[DISCUSS] Proposal: move slab shrinking into a dedicated kernel thread to improve reclaim efficiency

linux-mm.kvack.org archive mirror
 help / color / mirror / Atom feed

* [DISCUSS] Proposal: move slab shrinking into a dedicated kernel thread to improve reclaim efficiency
@ 2025-10-20  2:22 Yifan Ji
  0 siblings, 0 replies; 4+ messages in thread
From: Yifan Ji @ 2025-10-20  2:22 UTC (permalink / raw)
  To: linux-mm
  Cc: linux-kernel, Andrew Morton, Michal Hocko, Johannes Weiner,
	Vlastimil Babka, Matthew Wilcox

[-- Attachment #1: Type: text/plain, Size: 1901 bytes --]

Hi all,

We have been investigating reclaim performance on mobile systems under
memory pressure and noticed that slab shrinking often accounts for a
significant portion of reclaim time in both direct reclaim and kswapd
contexts.
In some cases, shrink_slab() can take noticeably long when multiple
shrinkers are active, leading to latency spikes and slower overall reclaim
progress.

To address this, we are considering an approach to move slab shrinking
into a *dedicated kernel thread*. The intention is to decouple slab reclaim
from the direct reclaim and kswapd paths, allowing it to proceed
asynchronously under controlled conditions such as system idle periods or
specific reclaim triggers.

*Motivation:*

   -

   Reduce latency in direct reclaim paths by offloading potentially
   long-running slab reclaim work.
   -

   Improve overall reclaim efficiency by scheduling slab shrinking
   separately from page reclaim.
   -

   Allow more flexible control over when and how slab caches are aged
   or shrunk.

*Proposed direction:*

   -

   Introduce a kernel thread responsible for invoking
   shrink_slab() periodically or when signaled.
   -

   Keep the existing shrinker infrastructure intact but move the
   execution context outside of direct reclaim and kswapd.
   -

   Optionally trigger this thread based on system activity (e.g.
   idle detection, vmpressure events, or background reclaim).

We’d like to gather community feedback on:

   -

   Whether decoupling slab reclaim from kswapd and direct reclaim
   makes sense from a design and maintainability perspective.
   -

   Potential implications on fairness, concurrency, and memcg
   accounting.
   -

   Any related prior work or alternative ideas that have been discussed
   in this area.

Thanks for your time and consideration.

Best regards,
Yifan Ji

[-- Attachment #2: Type: text/html, Size: 2169 bytes --]

^ permalink raw reply	[flat|nested] 4+ messages in thread

* [DISCUSS] Proposal: move slab shrinking into a dedicated kernel thread to improve reclaim efficiency
@ 2025-10-21  2:52 Yifan Ji
  2025-10-21  5:25 ` Christoph Hellwig
  0 siblings, 1 reply; 4+ messages in thread
From: Yifan Ji @ 2025-10-21  2:52 UTC (permalink / raw)
  To: linux-mm
  Cc: Andrew Morton, Michal Hocko, Johannes Weiner, Vlastimil Babka,
	Matthew Wilcox

Hi all,

We've been profiling memory reclaim performance on mobile systems and found
that slab shrinking can dominate reclaim time, particularly when multiple
shrinkers are active.
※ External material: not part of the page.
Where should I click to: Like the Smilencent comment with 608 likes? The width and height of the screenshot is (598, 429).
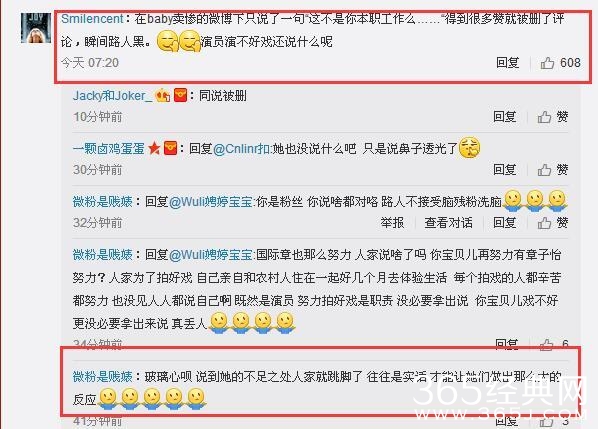pyautogui.click(x=561, y=63)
In some cases, shrink_slab() introduces noticeable
latency in both direct reclaim and kswapd contexts.

We are exploring an approach to move slab shrinking into a dedicated kernel
thread, decoupling it from direct reclaim and kswapd. The goal is to perform
slab reclaim asynchronously under controlled conditions such as idle periods
or vmpressure triggers.

Motivation:
 - Reduce latency in direct reclaim paths.
 - Improve reclaim efficiency by separating page and slab reclaim.
 - Provide more flexible scheduling for slab shrinking.

Proposed direction:
 - Introduce a kernel thread that periodically or conditionally calls
shrink_slab().

We'd appreciate feedback on:
 - Whether this decoupling aligns with the design of the current reclaim model.
 - Possible implications on fairness, concurrency, and memcg behavior.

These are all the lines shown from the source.